On Sun, Dec 22, 2013 at 2:52 PM, Branko Čibej <brane_at_wandisco.com> wrote:
> On 22.12.2013 14:16, Stefan Fuhrmann wrote:
> > On Mon, Dec 9, 2013 at 11:01 AM, Branko Čibej <brane_at_wandisco.com
> > <mailto:brane_at_wandisco.com>> wrote:
> > To clarify, the most often used pattern where the initial membuf
> > size os
> > 0 is when normalizing UTF-8 strings, where we let the utf8proc code
> > determine how large the allocation has to be, based on its analysis
> > the string; the only alternative is to allocate a far larger
> > buffer than
> > you can ever need, and incidentally making assumptions about how the
> > normalization is implemented. The extra allocation you introduced
> > does not speed anything up; rather the opposite.
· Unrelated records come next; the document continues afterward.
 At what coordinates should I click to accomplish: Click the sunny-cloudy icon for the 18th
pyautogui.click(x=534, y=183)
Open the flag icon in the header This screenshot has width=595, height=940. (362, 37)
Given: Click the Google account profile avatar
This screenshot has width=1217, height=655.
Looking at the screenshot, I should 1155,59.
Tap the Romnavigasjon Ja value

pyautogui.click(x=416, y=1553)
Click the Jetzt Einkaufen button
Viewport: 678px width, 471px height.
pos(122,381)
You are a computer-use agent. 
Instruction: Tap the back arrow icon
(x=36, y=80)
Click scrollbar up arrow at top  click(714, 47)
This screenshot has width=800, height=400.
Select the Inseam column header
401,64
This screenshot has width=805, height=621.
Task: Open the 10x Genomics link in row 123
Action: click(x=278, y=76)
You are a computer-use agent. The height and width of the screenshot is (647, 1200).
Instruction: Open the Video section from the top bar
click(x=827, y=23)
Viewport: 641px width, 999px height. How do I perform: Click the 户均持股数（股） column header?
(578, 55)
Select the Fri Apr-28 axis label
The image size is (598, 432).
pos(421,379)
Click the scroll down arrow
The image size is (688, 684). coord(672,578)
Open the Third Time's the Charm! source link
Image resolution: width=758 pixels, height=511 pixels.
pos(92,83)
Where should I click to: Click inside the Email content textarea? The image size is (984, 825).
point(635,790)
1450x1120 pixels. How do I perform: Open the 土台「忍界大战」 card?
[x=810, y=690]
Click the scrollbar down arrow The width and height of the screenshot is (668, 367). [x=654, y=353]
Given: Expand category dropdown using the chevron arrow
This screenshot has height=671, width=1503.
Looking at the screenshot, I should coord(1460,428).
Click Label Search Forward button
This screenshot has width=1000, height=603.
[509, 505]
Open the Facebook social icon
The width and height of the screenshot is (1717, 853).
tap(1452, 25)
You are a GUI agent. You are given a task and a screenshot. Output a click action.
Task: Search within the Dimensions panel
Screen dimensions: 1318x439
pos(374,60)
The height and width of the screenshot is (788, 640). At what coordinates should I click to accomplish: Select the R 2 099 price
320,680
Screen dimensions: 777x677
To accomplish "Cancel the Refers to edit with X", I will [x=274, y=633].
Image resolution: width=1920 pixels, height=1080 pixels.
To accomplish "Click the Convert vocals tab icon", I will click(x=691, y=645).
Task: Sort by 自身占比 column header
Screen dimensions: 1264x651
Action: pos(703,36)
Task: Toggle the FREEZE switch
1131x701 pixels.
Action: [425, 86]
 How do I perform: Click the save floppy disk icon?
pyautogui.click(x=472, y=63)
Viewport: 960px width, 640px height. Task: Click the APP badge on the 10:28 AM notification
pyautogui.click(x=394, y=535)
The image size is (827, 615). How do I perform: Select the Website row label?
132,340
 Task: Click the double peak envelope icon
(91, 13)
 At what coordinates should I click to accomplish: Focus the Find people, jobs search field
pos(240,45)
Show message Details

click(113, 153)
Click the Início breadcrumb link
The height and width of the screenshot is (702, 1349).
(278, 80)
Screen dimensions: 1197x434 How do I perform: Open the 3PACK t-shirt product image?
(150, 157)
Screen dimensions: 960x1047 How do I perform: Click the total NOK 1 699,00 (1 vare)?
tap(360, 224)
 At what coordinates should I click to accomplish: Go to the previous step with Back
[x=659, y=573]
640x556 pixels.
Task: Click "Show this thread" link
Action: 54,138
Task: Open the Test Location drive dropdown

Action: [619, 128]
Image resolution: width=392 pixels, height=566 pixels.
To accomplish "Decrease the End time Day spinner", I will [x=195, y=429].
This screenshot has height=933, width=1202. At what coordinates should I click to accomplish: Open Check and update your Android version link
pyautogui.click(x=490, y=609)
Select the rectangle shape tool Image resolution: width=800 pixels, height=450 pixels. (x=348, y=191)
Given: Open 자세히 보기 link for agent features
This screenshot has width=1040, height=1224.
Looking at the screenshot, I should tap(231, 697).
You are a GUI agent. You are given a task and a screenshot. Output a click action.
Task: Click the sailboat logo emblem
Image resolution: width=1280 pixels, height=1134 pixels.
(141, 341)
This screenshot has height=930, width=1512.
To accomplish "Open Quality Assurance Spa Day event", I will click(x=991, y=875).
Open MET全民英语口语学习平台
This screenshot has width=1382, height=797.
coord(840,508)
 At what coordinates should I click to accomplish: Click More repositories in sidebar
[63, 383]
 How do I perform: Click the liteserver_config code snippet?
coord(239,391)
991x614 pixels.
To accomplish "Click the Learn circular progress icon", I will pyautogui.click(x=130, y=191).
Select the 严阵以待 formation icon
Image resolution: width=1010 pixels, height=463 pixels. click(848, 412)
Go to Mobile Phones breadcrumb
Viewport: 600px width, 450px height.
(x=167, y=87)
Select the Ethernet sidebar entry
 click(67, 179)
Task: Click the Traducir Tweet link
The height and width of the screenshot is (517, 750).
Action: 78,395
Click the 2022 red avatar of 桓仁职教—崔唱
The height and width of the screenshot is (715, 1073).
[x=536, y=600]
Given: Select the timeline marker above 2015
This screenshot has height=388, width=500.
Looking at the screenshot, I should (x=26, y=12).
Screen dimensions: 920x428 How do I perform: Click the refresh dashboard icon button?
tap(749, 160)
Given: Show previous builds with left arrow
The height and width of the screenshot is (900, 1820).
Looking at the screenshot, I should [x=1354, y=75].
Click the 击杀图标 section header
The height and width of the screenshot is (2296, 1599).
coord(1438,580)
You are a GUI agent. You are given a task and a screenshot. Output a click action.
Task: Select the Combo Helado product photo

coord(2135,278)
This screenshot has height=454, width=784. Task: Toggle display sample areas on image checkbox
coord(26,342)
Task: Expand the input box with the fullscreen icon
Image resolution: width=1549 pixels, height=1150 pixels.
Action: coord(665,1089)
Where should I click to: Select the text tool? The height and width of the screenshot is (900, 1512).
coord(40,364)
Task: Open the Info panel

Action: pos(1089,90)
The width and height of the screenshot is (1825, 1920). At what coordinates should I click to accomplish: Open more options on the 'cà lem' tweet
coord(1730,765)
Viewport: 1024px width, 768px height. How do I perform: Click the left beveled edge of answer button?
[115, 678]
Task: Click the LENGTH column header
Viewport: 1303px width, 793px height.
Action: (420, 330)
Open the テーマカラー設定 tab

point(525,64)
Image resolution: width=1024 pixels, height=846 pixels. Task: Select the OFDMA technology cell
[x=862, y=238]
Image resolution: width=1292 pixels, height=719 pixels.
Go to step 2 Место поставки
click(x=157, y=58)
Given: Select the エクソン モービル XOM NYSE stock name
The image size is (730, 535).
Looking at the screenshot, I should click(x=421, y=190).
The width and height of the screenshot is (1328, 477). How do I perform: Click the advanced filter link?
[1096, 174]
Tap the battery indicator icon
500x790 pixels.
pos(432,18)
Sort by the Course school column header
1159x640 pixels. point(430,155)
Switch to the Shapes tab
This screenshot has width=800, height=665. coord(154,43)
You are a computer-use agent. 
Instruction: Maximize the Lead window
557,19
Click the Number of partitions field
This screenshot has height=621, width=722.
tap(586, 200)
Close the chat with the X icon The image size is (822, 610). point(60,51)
> > It is not an extra allocation. For 0 bytes we simply get a valid pointer
> > but the next allocation will return the same pointer. So, there is no
> > waste.
[Last post to this topic as this is *really* a minor change.]
How on earth do you know that? Do you have a crystal ball that tells you
> that there will be no intervening allocations from the same pool?
Even if the active block in the pool has been completely
allocated (zero free memory), allocating 0 extra bytes is
for free in the current implementation.
> another one that tells you what will happen to APR's pool implementation
> in some future version?
I obviously can't tell - except that a major point of the APR
pool design is to be space efficient at the cost of being
unable to de-alloc selectively. If it ever were to add some
per-allocation overhead, its size will still be small relative
to the actual data buffer size.
> (On the other note about apr_palloc taking less time than a mispredicted
> conditional jump ... you're assuming that the apr_palloc code is in the
> L1 instruction cache,
Which it will be in most cases. If it is not, the initial allocation
will prime L1I for the following re-alloc. In general, SVN has
quite high L1I hit rates, i.e. high temporal code locality.
> and you're assuming that everyone uses Intel Core
apr_palloc latency is dominated by L1D latency. The latter
is usually subject to the same design forces than pipeline
depth. Even for embedded PPC, 2xL1D latency <= branch
> — and that everyone uses the same compiler you do. None of
> the above is likely to be true, in general.)
Well, with a good compiler, constant propagation will make
the old special-cased membuf_create() than the new one
calling apr_palloc (even if the latter gets a constant prop
code variant as well). The resize code is the place where
we can skip a NULL check.
Received on 2013-12-31 17:25:52 CET